WRITTEN EXERCISE: Return the records unchanged, beginning at the line that contains "Leave (784, 2523)" and stopping after the last line of the records. Leave the pictures out of your answer.

LISTING:
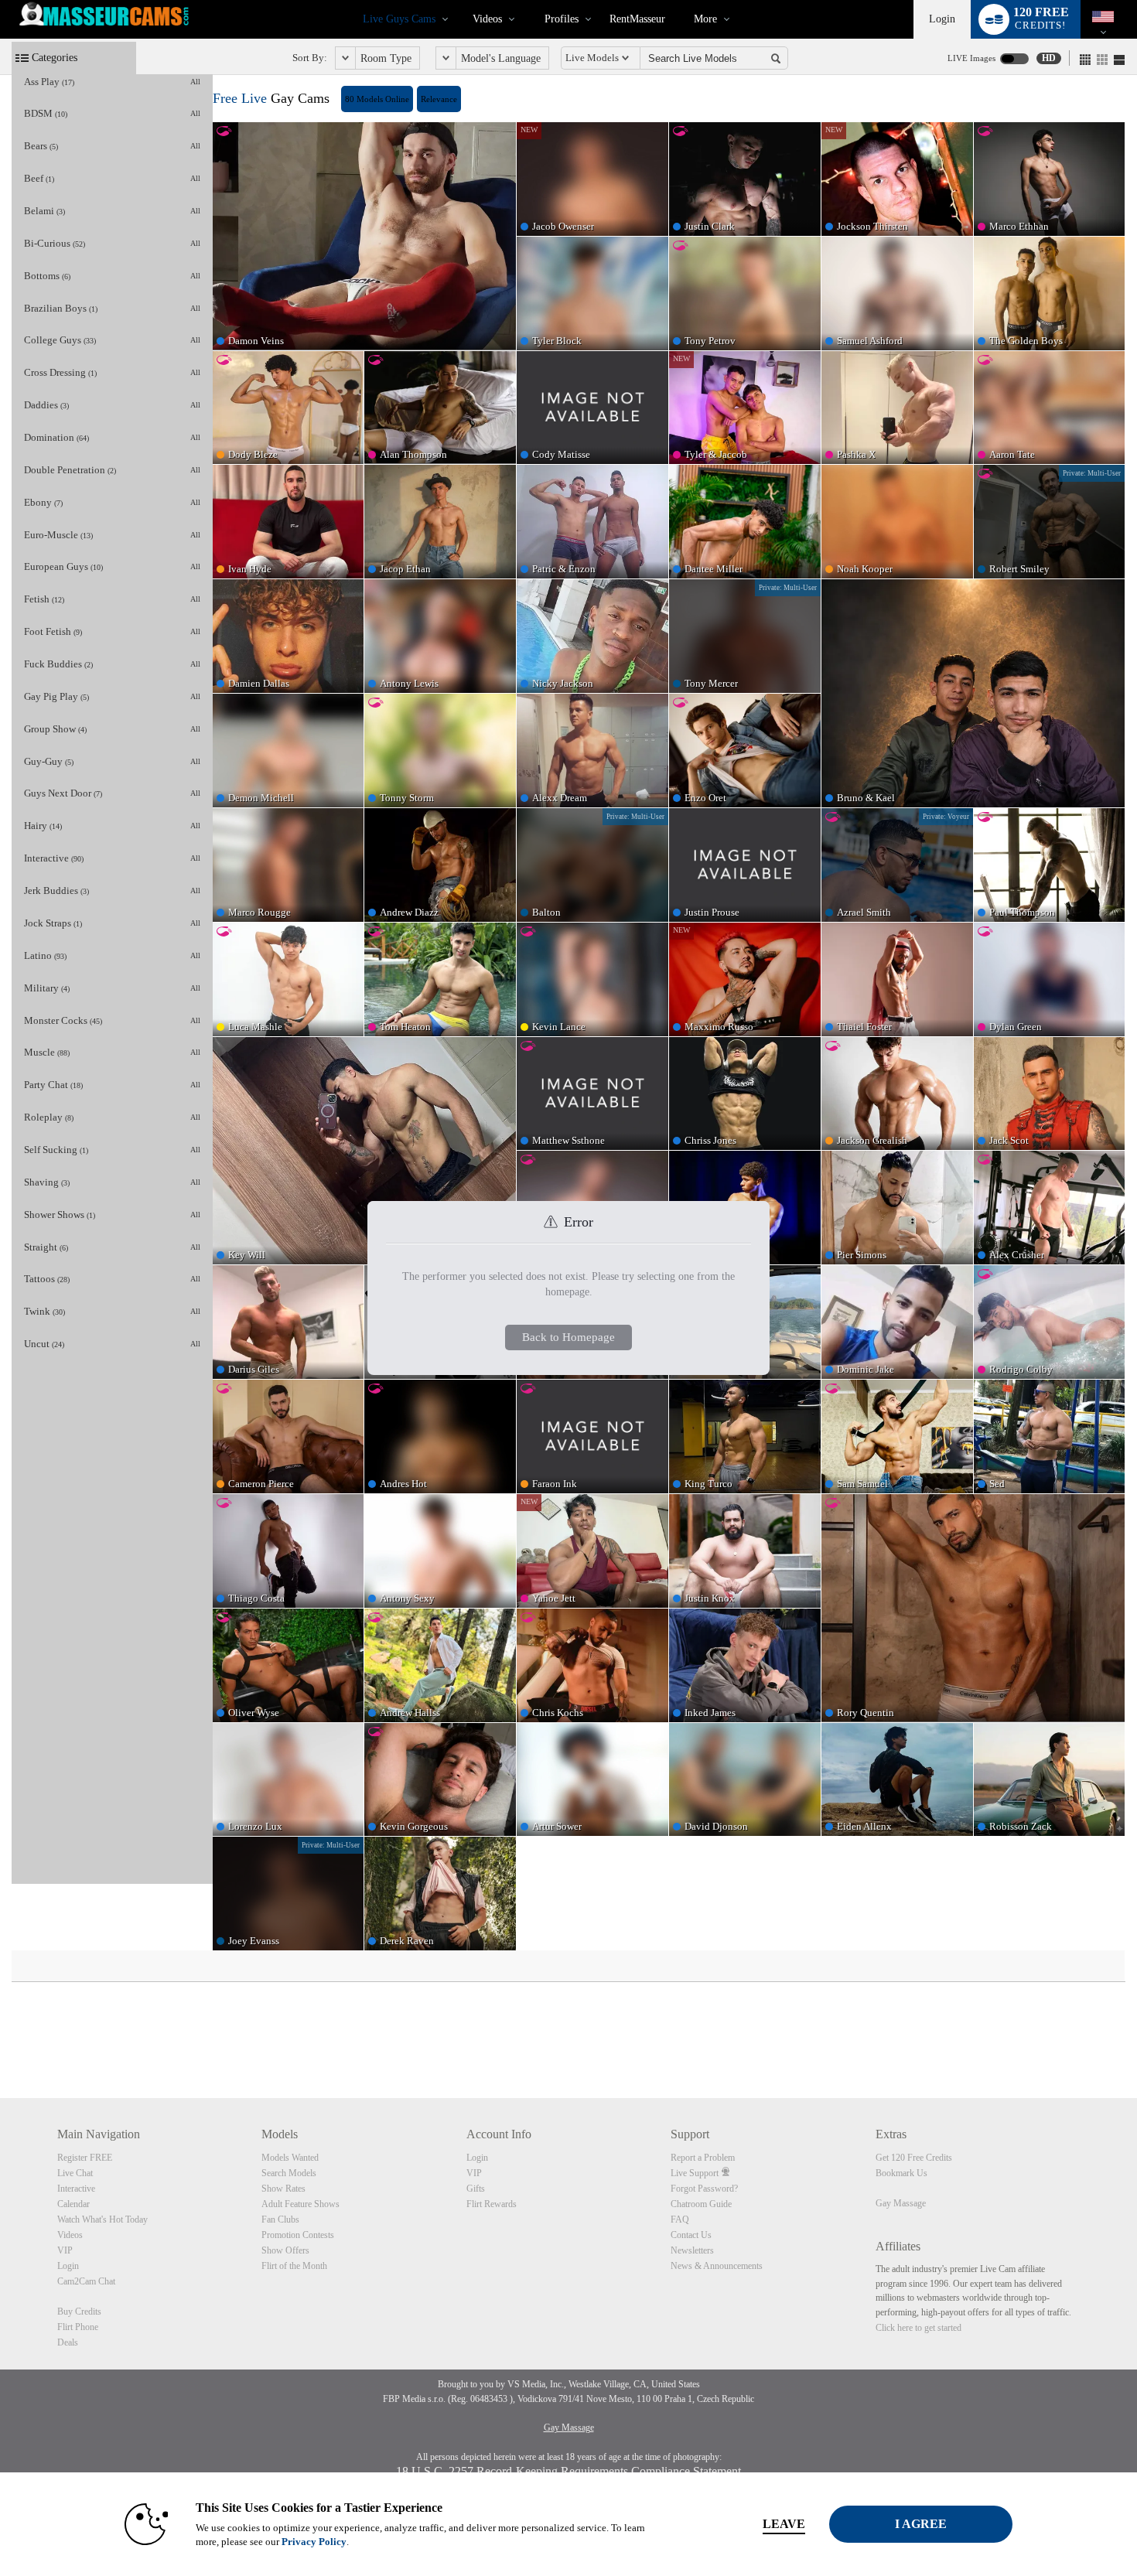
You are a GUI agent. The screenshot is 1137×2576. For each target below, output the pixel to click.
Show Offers (285, 2250)
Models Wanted (290, 2157)
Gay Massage (901, 2203)
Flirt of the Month (294, 2265)
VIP (65, 2250)
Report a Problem (703, 2157)
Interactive (76, 2188)
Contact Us (691, 2235)
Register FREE (84, 2157)
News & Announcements (717, 2265)
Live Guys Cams (399, 19)
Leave (784, 2523)
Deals (67, 2342)
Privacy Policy (314, 2541)
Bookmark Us (901, 2173)
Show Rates (283, 2188)
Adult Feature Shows (300, 2204)
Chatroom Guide (701, 2204)
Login (942, 19)
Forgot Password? (704, 2188)
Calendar (73, 2204)
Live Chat (75, 2173)
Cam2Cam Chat (86, 2281)
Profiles (562, 19)
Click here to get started (918, 2327)
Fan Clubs (280, 2219)
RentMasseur (637, 19)
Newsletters (692, 2250)
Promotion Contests (297, 2235)
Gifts (475, 2188)
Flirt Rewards (491, 2204)
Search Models (288, 2173)
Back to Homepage (568, 1337)
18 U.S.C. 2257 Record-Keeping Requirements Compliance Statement (568, 2471)
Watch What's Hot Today (102, 2219)
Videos (487, 19)
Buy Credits (79, 2311)
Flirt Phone (77, 2327)
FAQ (680, 2219)
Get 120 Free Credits (914, 2157)
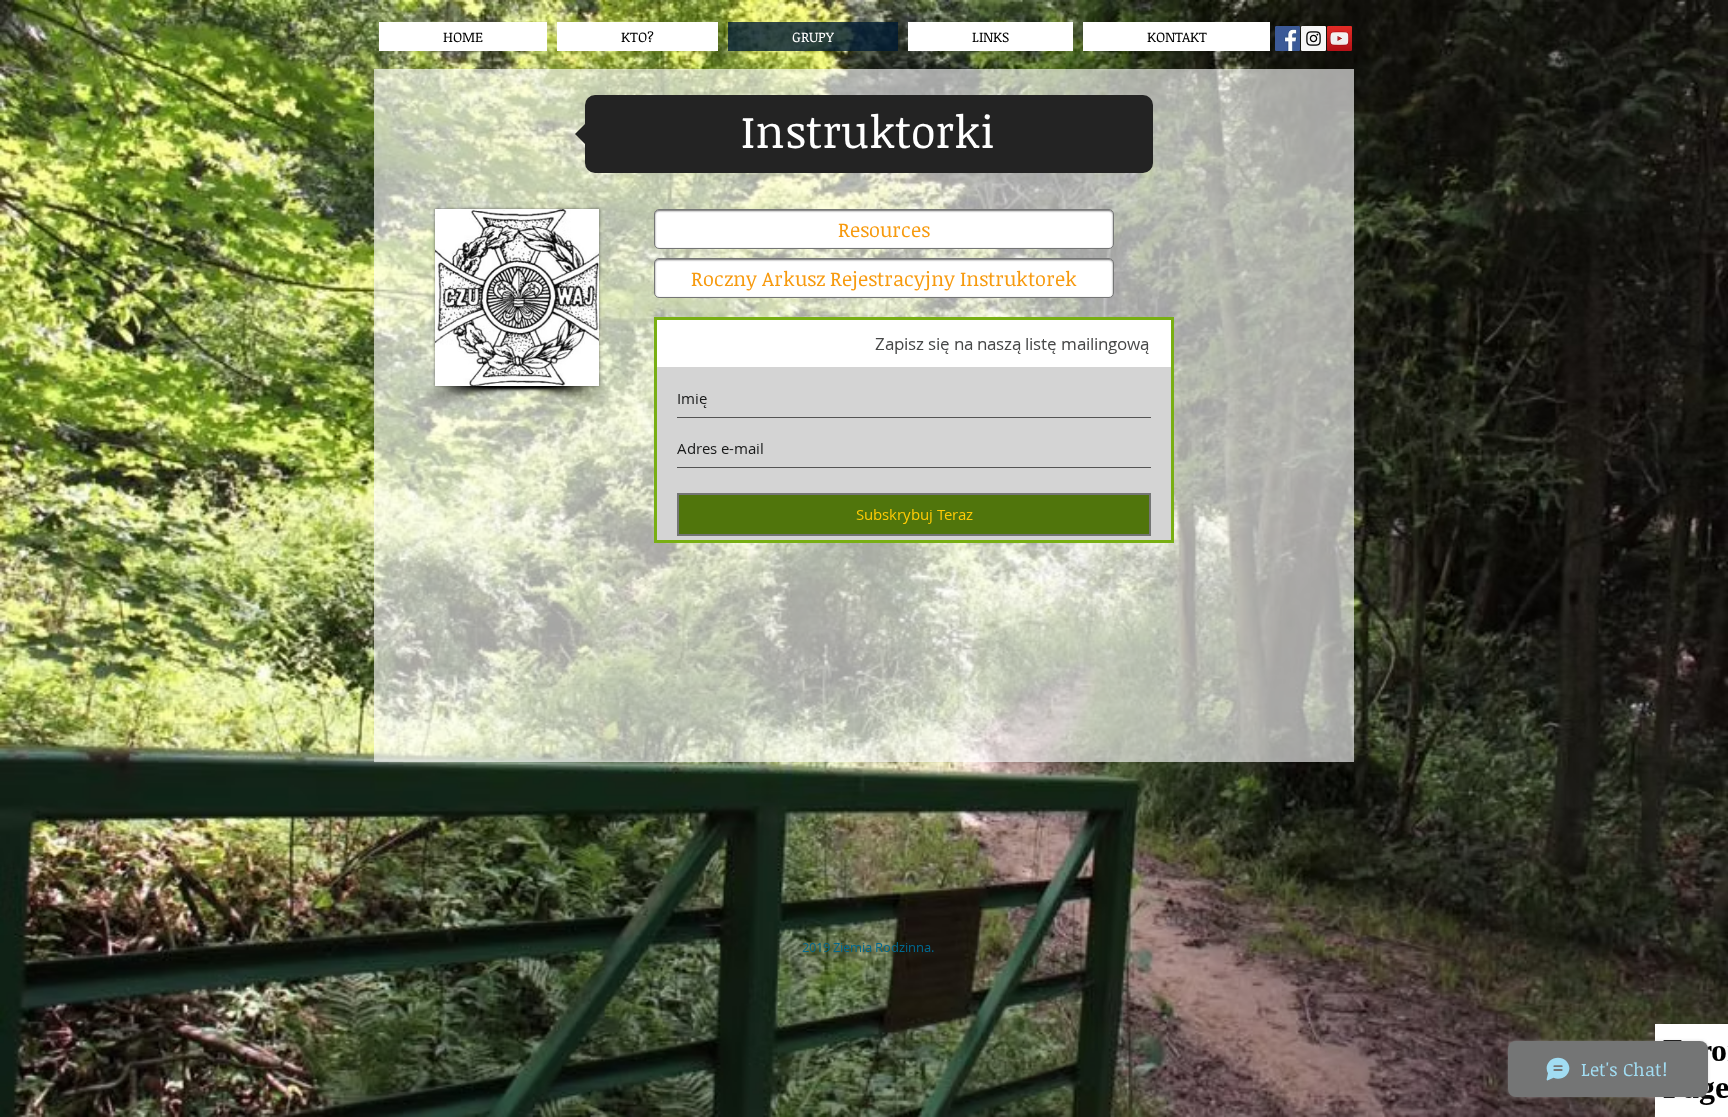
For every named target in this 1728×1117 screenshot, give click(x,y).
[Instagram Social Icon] (1313, 38)
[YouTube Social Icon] (1339, 38)
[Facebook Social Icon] (1287, 38)
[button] (990, 36)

FULL ANSWER:
Leave (784, 2523)
Deals (67, 2342)
Privacy Policy (314, 2541)
Bookmark Us (901, 2173)
Show Rates (283, 2188)
Adult Feature Shows (300, 2204)
Chatroom Guide (701, 2204)
Login (942, 19)
Forgot Password? (704, 2188)
Calendar (73, 2204)
Live Chat (75, 2173)
Cam2Cam Chat (86, 2281)
Profiles (562, 19)
Click here to get started (918, 2327)
Fan Clubs (280, 2219)
RentMasseur (637, 19)
Newsletters (692, 2250)
Promotion Contests (297, 2235)
Gifts (475, 2188)
Flirt Rewards (491, 2204)
Search Models (288, 2173)
Back to Homepage (568, 1337)
18 U.S.C. 2257 Record-Keeping Requirements Compliance Statement (568, 2471)
Watch What's Hot Today (102, 2219)
Videos (487, 19)
Buy Credits (79, 2311)
Flirt Phone (77, 2327)
FAQ (680, 2219)
Get 120 Free Credits (914, 2157)
For every named target in this 1728×1117 screenshot, give click(x,y).
[Instagram Social Icon] (1313, 38)
[YouTube Social Icon] (1339, 38)
[Facebook Social Icon] (1287, 38)
[button] (990, 36)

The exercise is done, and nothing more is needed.